» Problem: The required output is a word-for-word restatement of the material below, from the line with "Task: Show hidden system tray icons chevron" through its last line, inclusive.

(Data supplied begins)

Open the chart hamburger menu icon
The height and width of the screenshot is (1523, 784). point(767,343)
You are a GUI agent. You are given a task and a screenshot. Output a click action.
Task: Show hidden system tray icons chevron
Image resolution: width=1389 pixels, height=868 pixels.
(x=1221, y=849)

(Data supplied ends)

» Response below:
Task: Show hidden system tray icons chevron
Image resolution: width=1389 pixels, height=868 pixels.
(x=1221, y=849)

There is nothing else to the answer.